There are semiconductor devices in which both n-type regions and p-type regions are to be generated on a same side of a semiconductor substrate. For example, manufacturing a next generation of IGBTs (Insulated Gate Bipolar Transistors) can involve properly patterned rear side surfaces of a semiconductor wafer wherein the rear side surface includes p-type regions forming an anode of the IGBT and the rear side also includes n-type regions forming a cathode of an anti-parallel diode. Therein, “patterning” may refer to both an optimized geometry and an optimized doping profile of the p-type and n-type regions.
Such patterned semiconductors have been processed using for example sophisticated masking techniques. For example, an entire area of the surface to be patterned is first doped with a dopant, for example boron or aluminium for forming a p-type doping. Subsequently, areas which shall maintain the p-type doping can be protected with a protection layer such as a dielectric, which protection layer may be patterned using for example masking and photolithography technology. Then, in a second doping process, another dopant, for example phosphorus or arsenic for forming n-type doping, may be doped into the unprotected areas and overcompensate the dopant for forming a p-type doping in these areas.

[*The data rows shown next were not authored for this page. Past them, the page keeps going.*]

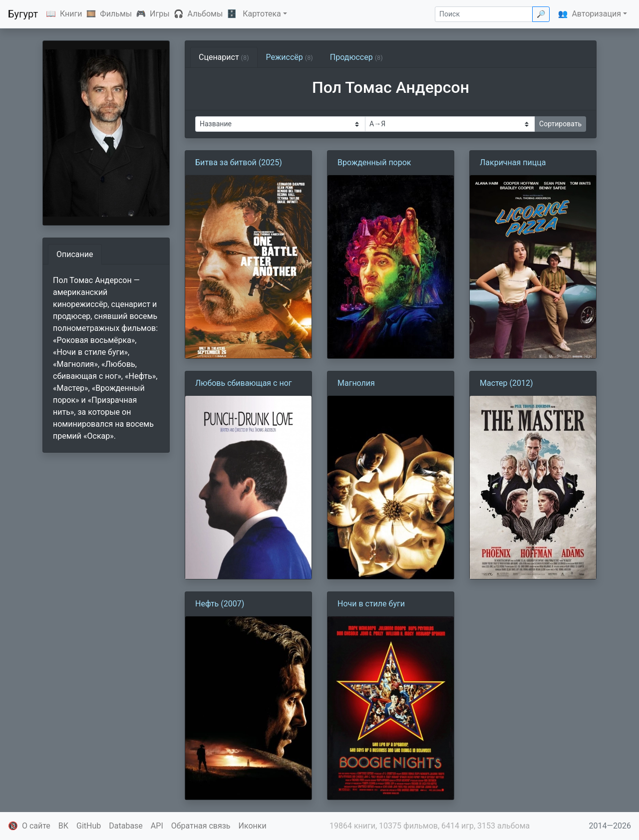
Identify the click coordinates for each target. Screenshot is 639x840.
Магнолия (356, 383)
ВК (63, 826)
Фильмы (116, 13)
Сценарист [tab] (224, 57)
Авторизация (596, 13)
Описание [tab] (75, 254)
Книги (71, 13)
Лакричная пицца (513, 162)
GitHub (88, 826)
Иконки (253, 826)
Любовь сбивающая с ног (244, 383)
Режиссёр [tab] (290, 57)
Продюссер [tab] (356, 57)
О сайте (36, 826)
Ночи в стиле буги (371, 603)
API (157, 826)
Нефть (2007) (220, 603)
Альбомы (205, 13)
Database (126, 826)
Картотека (262, 13)
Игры (160, 13)
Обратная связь (201, 826)
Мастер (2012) (506, 383)
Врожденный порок (374, 162)
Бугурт (23, 14)
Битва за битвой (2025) (239, 162)
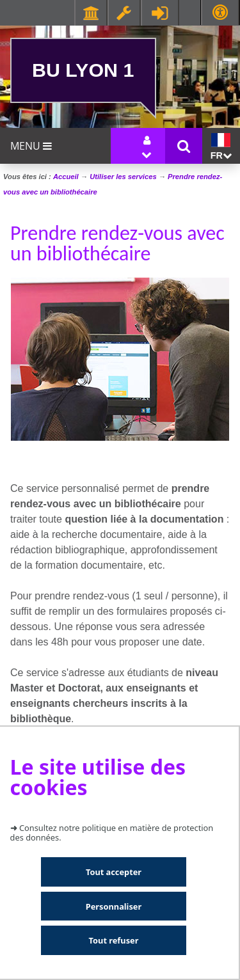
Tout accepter (113, 872)
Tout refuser (114, 940)
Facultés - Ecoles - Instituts (91, 13)
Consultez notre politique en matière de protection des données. (112, 832)
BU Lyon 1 (83, 70)
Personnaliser (113, 906)
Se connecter (160, 13)
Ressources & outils (124, 13)
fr (221, 146)
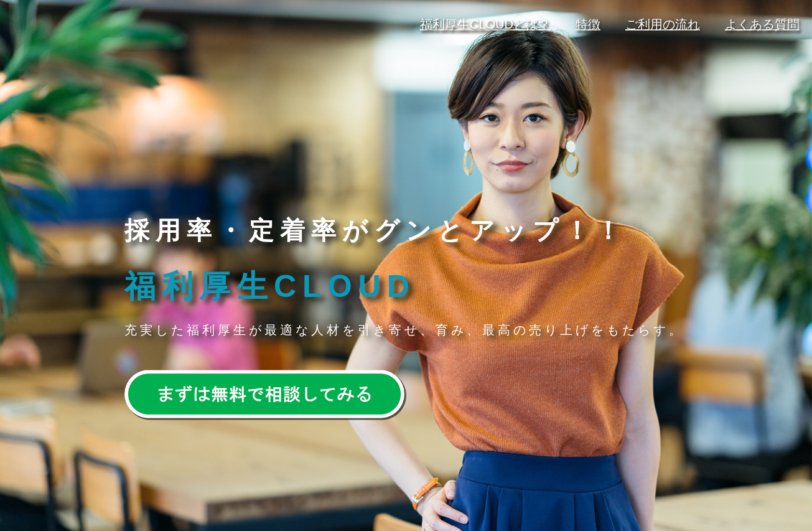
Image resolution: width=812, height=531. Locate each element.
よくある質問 (762, 24)
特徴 (588, 24)
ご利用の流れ (663, 24)
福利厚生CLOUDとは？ (485, 24)
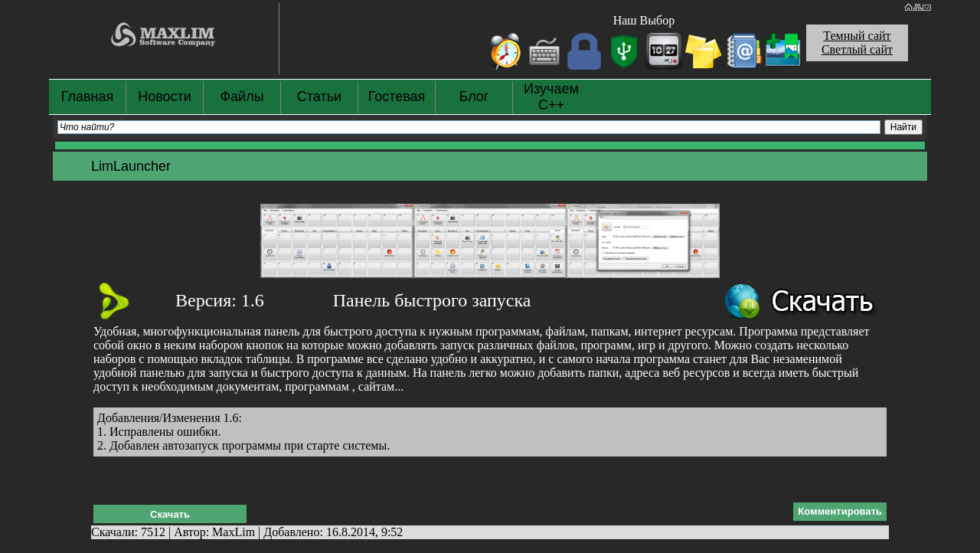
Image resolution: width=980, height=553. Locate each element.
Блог (474, 97)
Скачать (170, 514)
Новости (165, 97)
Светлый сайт (857, 49)
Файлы (241, 97)
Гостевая (397, 97)
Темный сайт (857, 35)
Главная (87, 97)
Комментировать (840, 511)
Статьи (319, 97)
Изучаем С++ (551, 97)
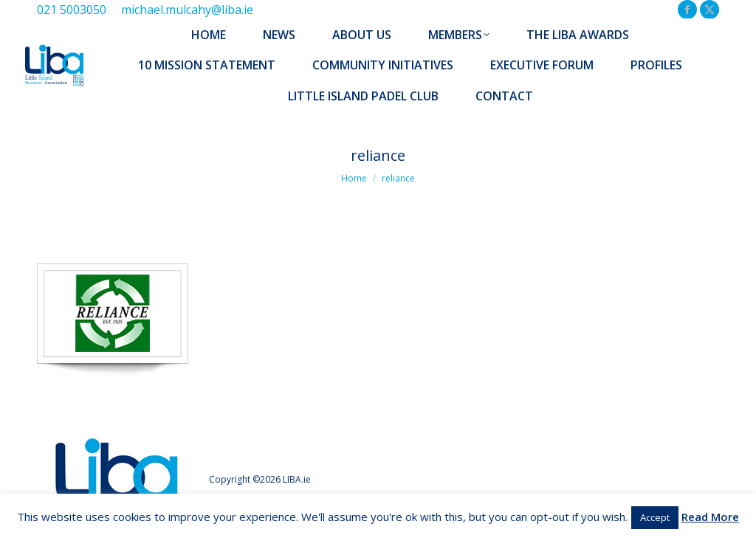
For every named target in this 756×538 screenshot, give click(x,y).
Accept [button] (655, 517)
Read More (710, 517)
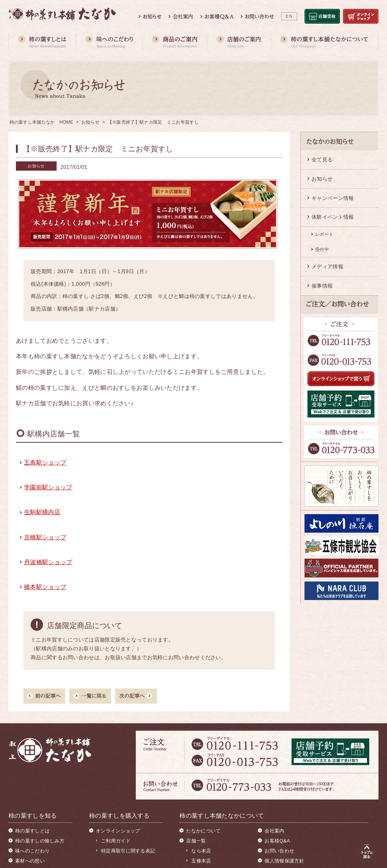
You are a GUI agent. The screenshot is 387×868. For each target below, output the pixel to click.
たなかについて (203, 831)
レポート (324, 234)
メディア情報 (327, 267)
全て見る (322, 160)
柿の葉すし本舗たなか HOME (41, 122)
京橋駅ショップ (45, 537)
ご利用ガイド (116, 841)
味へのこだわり (32, 851)
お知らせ (90, 122)
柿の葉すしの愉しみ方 (40, 841)
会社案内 (274, 831)
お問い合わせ (279, 851)
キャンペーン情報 (333, 198)
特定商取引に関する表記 (128, 851)
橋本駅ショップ (45, 587)
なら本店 (201, 851)
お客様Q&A (277, 841)
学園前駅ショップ (48, 487)
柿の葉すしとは (32, 831)
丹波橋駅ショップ (48, 562)
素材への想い (30, 861)
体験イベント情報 (333, 217)
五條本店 (201, 861)
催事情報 (322, 286)
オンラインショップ (118, 831)
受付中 (322, 249)
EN (289, 16)
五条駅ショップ (45, 462)
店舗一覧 (196, 841)
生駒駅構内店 (42, 512)
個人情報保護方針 (284, 861)
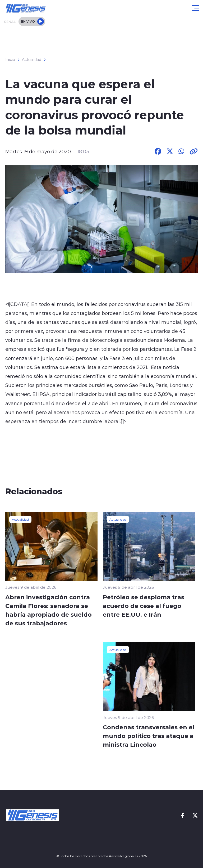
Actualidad (31, 59)
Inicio (10, 59)
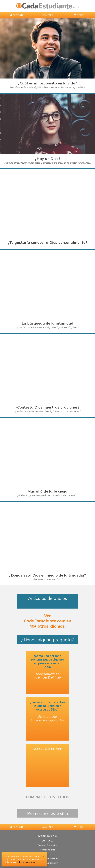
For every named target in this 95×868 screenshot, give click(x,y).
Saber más (10, 862)
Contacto (47, 840)
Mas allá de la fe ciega (47, 491)
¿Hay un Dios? (47, 158)
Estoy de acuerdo (26, 862)
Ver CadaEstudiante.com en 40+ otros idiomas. (48, 621)
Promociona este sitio (48, 813)
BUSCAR (18, 15)
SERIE (80, 15)
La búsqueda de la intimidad (47, 323)
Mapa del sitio (47, 836)
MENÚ (49, 15)
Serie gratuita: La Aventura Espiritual (47, 676)
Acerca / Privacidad (47, 845)
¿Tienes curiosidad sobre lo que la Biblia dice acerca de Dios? (47, 706)
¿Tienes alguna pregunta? (47, 640)
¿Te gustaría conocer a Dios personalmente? (47, 242)
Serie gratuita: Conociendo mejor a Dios (48, 718)
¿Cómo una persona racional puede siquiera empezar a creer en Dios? (48, 661)
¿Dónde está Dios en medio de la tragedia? (47, 575)
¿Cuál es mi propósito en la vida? (47, 83)
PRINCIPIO (55, 859)
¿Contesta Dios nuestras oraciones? (47, 407)
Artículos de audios (47, 601)
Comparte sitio (48, 850)
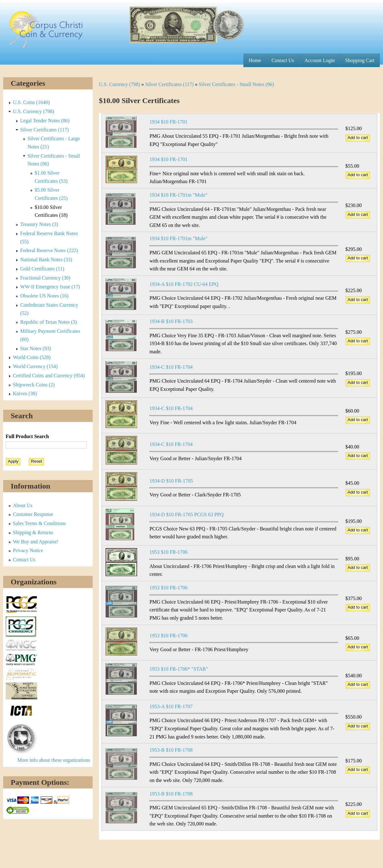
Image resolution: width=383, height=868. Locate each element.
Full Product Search (27, 436)
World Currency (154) (35, 366)
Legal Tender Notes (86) (45, 121)
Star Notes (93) (35, 348)
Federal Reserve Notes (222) (49, 250)
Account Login (320, 60)
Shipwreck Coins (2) (34, 385)
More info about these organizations (54, 760)
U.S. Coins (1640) (31, 102)
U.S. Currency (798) (120, 84)
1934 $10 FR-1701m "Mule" (178, 195)
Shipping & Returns (33, 532)
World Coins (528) (32, 357)
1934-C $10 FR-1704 (171, 367)
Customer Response (33, 514)
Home (255, 60)
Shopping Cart (360, 60)
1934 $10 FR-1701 (168, 122)
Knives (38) (25, 394)
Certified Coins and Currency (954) (49, 375)
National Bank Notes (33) (46, 259)
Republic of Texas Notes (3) (49, 322)
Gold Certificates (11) (42, 269)
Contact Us (283, 60)
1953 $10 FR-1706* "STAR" (179, 669)
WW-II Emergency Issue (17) (50, 287)
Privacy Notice (28, 551)
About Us (23, 505)
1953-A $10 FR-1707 (171, 707)
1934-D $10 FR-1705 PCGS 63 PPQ (186, 515)
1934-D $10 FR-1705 (171, 481)
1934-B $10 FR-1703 (171, 321)
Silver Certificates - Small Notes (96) (236, 84)
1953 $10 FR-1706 (168, 552)
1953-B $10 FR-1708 (171, 750)
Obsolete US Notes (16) (44, 296)
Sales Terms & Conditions (39, 523)
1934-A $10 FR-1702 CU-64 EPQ (184, 284)
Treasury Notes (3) (39, 224)
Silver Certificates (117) (169, 84)
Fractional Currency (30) (45, 278)
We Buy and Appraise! (36, 541)
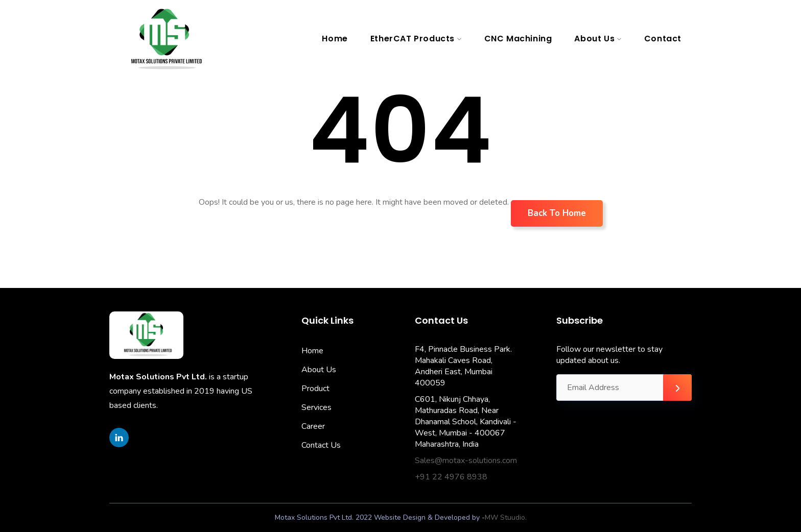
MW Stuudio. (506, 517)
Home (335, 38)
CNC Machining (518, 38)
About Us (594, 38)
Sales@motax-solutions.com (466, 461)
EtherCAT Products (412, 38)
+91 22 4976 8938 (451, 477)
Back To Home (557, 213)
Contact (663, 38)
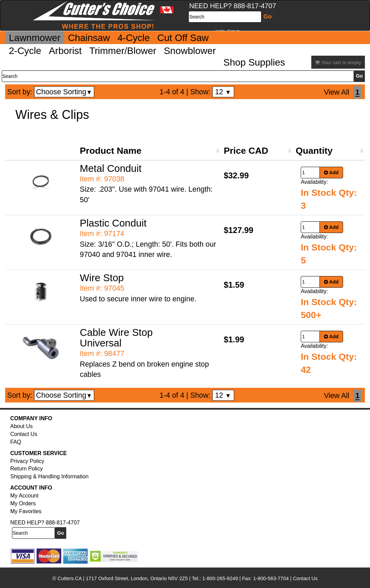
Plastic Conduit (113, 223)
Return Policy (26, 468)
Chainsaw (89, 38)
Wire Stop (102, 277)
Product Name (111, 151)
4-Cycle (133, 38)
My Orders (23, 503)
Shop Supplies (254, 62)
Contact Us (24, 434)
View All (337, 92)
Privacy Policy (27, 461)
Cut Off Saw (183, 38)
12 (223, 92)
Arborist (65, 51)
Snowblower (190, 51)
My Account (24, 495)
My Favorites (26, 511)
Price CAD (246, 151)
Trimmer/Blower (123, 51)
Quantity (314, 151)
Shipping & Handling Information (49, 476)
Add (331, 173)
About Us (22, 426)
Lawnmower (34, 38)
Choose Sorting (64, 92)
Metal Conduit (111, 168)
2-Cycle (25, 51)
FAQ (16, 442)
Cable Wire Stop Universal (116, 338)
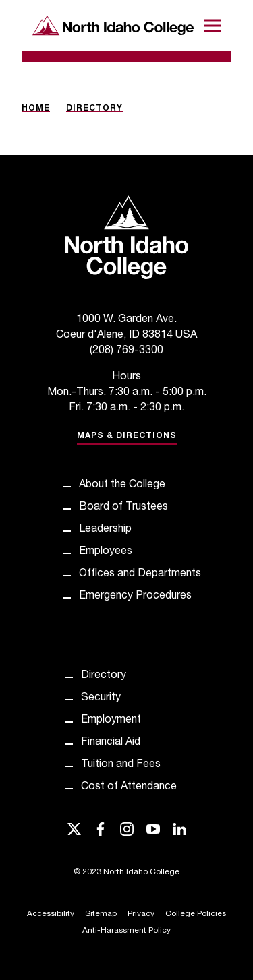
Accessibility (51, 914)
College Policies (196, 914)
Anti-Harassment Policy (126, 931)
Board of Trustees (123, 508)
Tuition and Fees (121, 765)
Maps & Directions (127, 436)
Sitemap (101, 914)
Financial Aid (111, 743)
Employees (105, 552)
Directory (94, 109)
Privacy (141, 914)
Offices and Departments (140, 574)
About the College (122, 485)
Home (36, 109)
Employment (111, 721)
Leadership (105, 530)
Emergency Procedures (135, 596)
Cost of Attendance (129, 787)
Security (101, 698)
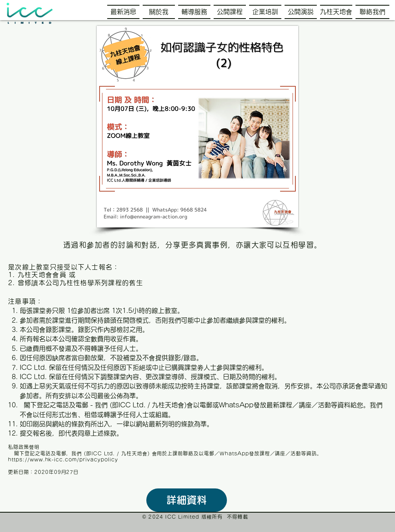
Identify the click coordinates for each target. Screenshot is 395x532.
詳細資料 (187, 500)
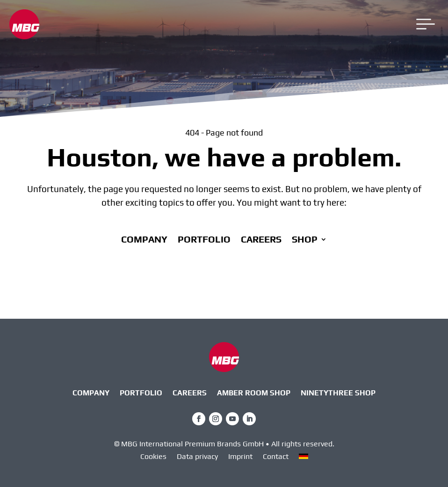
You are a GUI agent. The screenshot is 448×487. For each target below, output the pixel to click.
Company (144, 240)
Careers (261, 240)
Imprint (240, 457)
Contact (275, 457)
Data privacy (197, 457)
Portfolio (204, 240)
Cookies (153, 457)
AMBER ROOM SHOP (253, 394)
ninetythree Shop (338, 394)
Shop (304, 240)
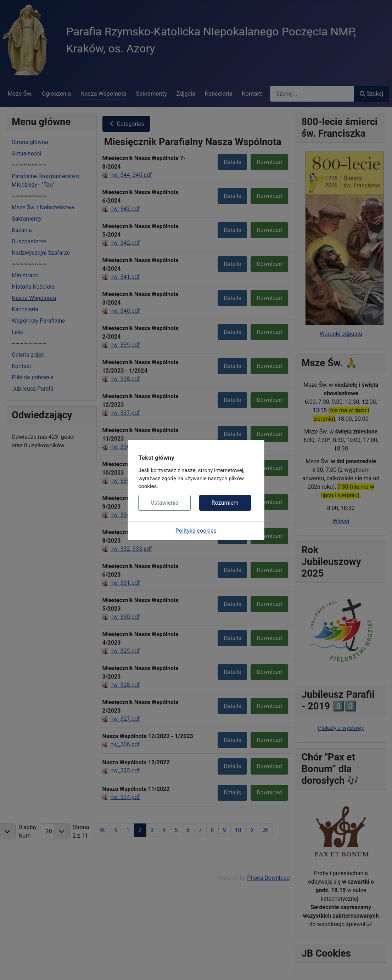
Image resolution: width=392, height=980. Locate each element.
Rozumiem (225, 503)
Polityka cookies (196, 531)
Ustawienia (164, 503)
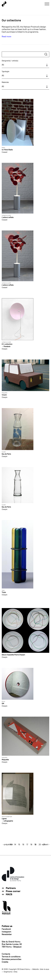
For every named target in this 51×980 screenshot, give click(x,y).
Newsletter (7, 934)
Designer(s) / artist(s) (10, 60)
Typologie (5, 72)
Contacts (6, 954)
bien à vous (44, 969)
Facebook (7, 929)
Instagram (7, 932)
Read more (7, 37)
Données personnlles (12, 959)
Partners (11, 888)
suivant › (45, 845)
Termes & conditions (11, 956)
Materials (5, 82)
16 (23, 845)
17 (27, 845)
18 (31, 845)
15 (19, 845)
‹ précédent (8, 845)
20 (40, 845)
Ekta (15, 972)
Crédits (5, 962)
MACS (9, 894)
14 (15, 845)
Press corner (13, 891)
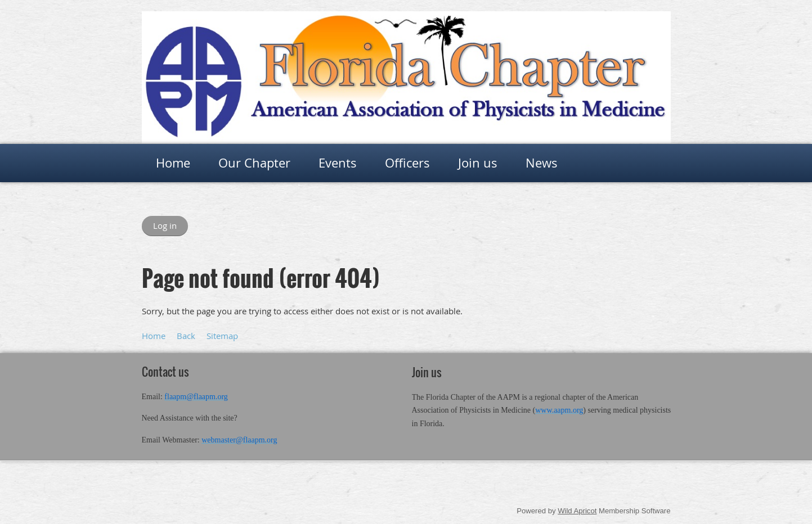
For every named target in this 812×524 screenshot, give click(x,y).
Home (154, 336)
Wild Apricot (577, 511)
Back (186, 336)
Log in (165, 225)
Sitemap (222, 336)
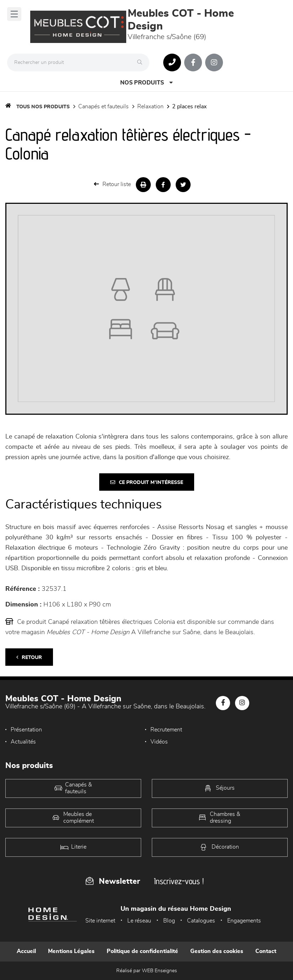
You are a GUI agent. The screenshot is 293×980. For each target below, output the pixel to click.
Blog (169, 921)
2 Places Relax (189, 107)
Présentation (26, 730)
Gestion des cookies (216, 951)
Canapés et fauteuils (103, 107)
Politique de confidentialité (142, 951)
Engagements (244, 921)
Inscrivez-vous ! (179, 881)
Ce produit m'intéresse (147, 482)
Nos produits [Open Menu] (146, 83)
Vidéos (159, 741)
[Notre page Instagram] (214, 62)
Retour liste (112, 184)
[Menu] (14, 14)
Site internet (100, 921)
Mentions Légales (71, 951)
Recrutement (166, 730)
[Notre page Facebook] (193, 62)
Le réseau (139, 921)
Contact (266, 951)
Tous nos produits (43, 107)
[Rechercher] (141, 62)
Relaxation (150, 107)
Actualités (23, 741)
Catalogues (201, 921)
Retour (29, 657)
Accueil (26, 951)
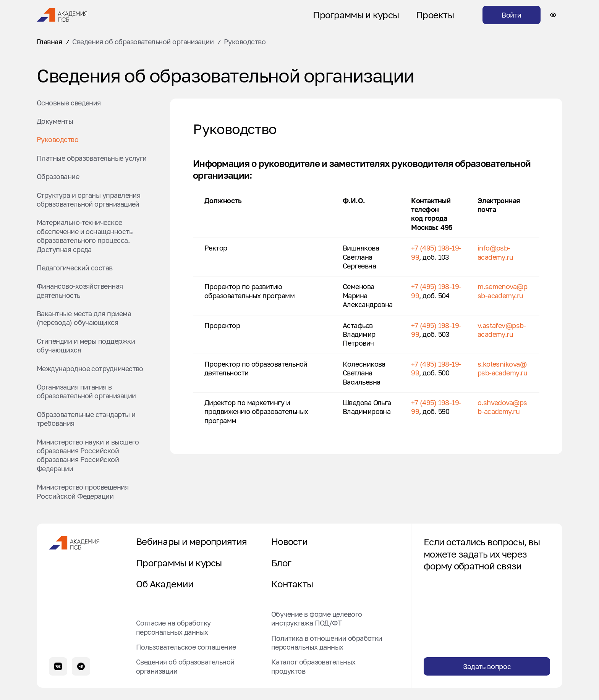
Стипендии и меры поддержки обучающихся (86, 345)
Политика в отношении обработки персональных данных (327, 642)
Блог (281, 563)
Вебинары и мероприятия (191, 542)
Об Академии (165, 584)
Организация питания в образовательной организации (86, 391)
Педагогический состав (74, 268)
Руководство (57, 139)
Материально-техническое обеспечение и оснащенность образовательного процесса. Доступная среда (84, 236)
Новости (289, 542)
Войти (512, 15)
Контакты (292, 584)
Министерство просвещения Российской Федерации (83, 491)
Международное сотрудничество (90, 369)
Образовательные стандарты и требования (86, 419)
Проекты (435, 15)
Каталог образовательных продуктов (313, 666)
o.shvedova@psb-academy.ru (502, 407)
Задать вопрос (487, 666)
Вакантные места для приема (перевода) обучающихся (84, 318)
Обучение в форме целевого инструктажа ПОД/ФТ (317, 618)
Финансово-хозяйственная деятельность (80, 290)
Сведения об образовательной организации (143, 42)
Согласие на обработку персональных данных (173, 627)
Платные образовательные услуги (92, 158)
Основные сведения (69, 103)
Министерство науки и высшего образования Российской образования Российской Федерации (88, 455)
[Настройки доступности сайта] (553, 15)
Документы (55, 121)
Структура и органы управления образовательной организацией (88, 199)
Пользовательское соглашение (186, 647)
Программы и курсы (356, 15)
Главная (49, 42)
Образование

In US 2009/267200 another manufacturing method for an IGBT using masks is described, in which a p-dopant like boron, boron fluoride or aluminum is deeply implanted through a mask into a first depth into a rear surface of the device and afterwards a first laser anneal is performed, by which anneal the surface is melted down to the first depth and the dopant is completely activated. Due to high mobility during the melting, the dopant is homogeneously distributed within the melted portion. Afterwards, an n-dopant such as phosphorous or arsenic is implanted into a second depth, which is smaller than the first depth in order to form an n-buffer. A second laser anneal is performed, by which the substrate melts to the second depth so that again the n dopant is homogeneously distributed in the melted portion.
However, such patterning of p-type and n-type regions using masking techniques may involve substantial labor and cost.